/---

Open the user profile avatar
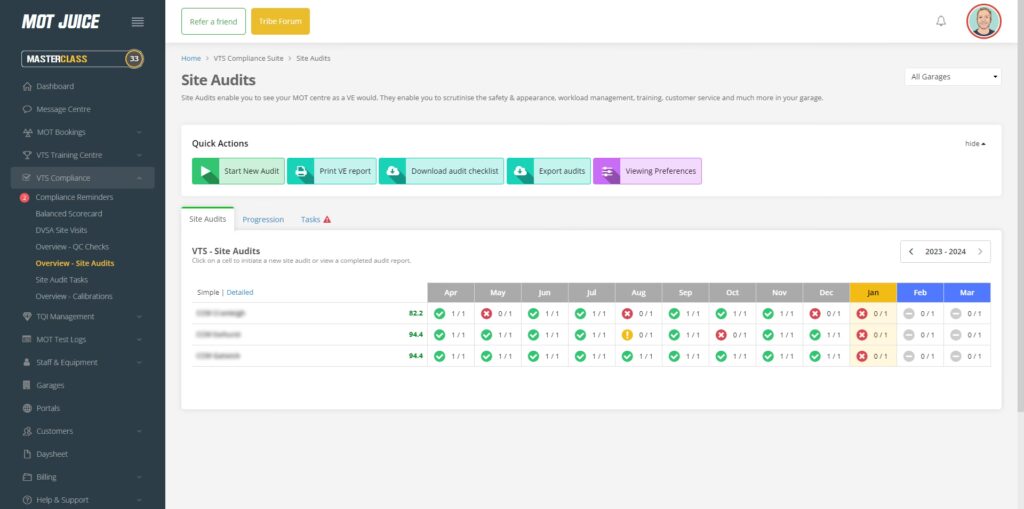This screenshot has height=509, width=1024. click(983, 21)
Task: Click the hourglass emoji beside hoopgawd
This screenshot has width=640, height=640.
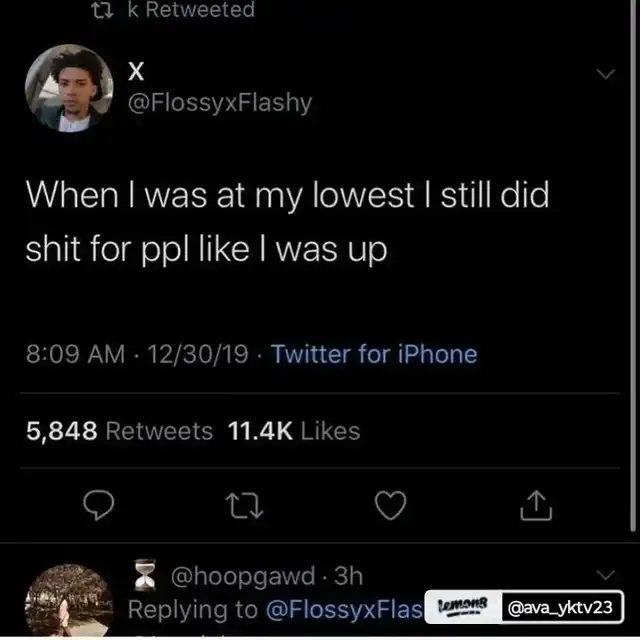Action: point(145,576)
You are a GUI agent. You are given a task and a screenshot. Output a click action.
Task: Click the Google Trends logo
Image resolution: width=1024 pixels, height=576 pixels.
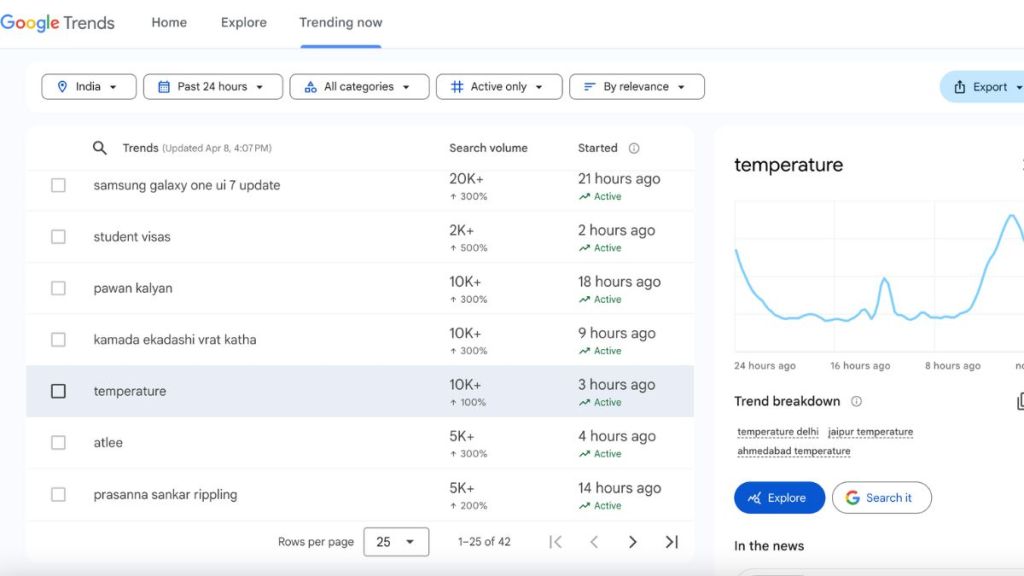click(58, 23)
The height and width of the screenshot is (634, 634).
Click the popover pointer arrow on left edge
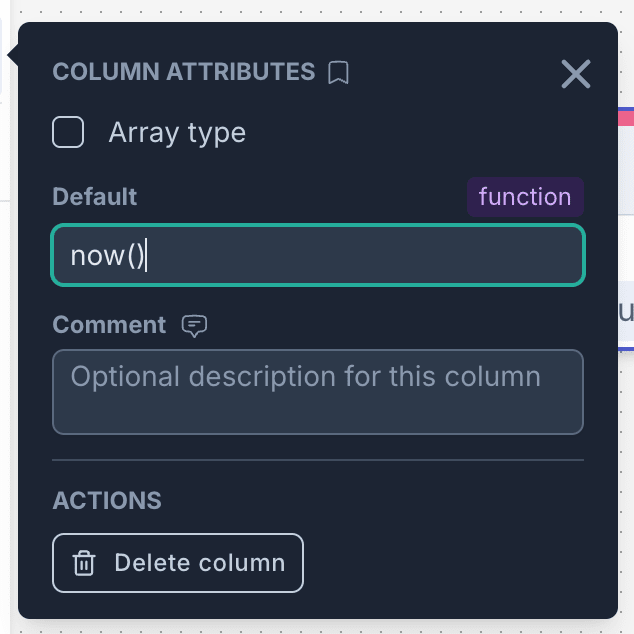[12, 56]
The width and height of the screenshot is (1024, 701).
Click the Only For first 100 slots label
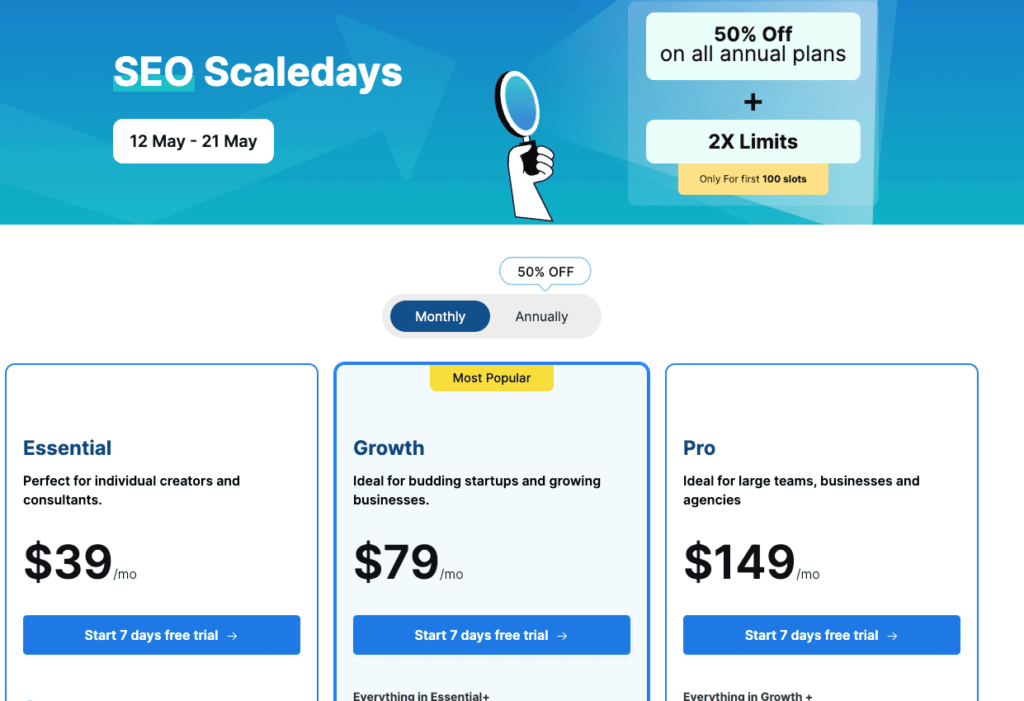[753, 179]
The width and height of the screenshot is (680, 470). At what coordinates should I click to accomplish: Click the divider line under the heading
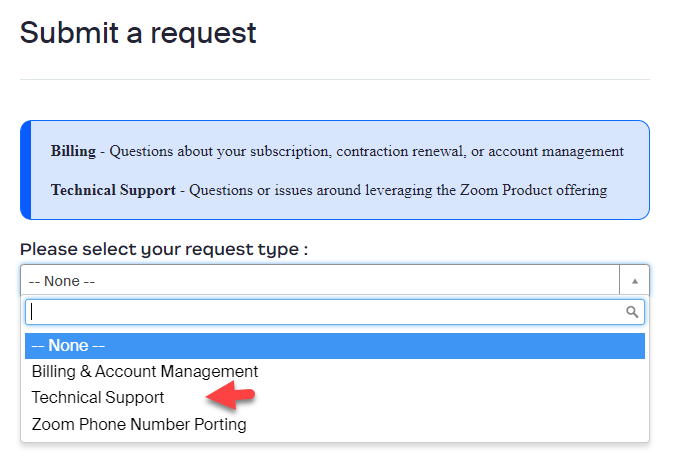[x=334, y=79]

\---

REQUIREMENT: Make an exact reproduction of the listing above, without any pictures.

TASK SOLUTION:
Open the user profile avatar
This screenshot has height=509, width=1024. click(983, 21)
Task: Click the hourglass emoji beside hoopgawd
This screenshot has width=640, height=640.
Action: point(145,576)
You are a GUI agent. You are given a task and a screenshot. Output a click action.
Task: Click the Google Trends logo
Image resolution: width=1024 pixels, height=576 pixels.
click(58, 23)
The height and width of the screenshot is (634, 634).
Click the popover pointer arrow on left edge
[12, 56]
The width and height of the screenshot is (1024, 701).
Click the Only For first 100 slots label
[753, 179]
The width and height of the screenshot is (680, 470). At what coordinates should I click to accomplish: Click the divider line under the heading
[x=334, y=79]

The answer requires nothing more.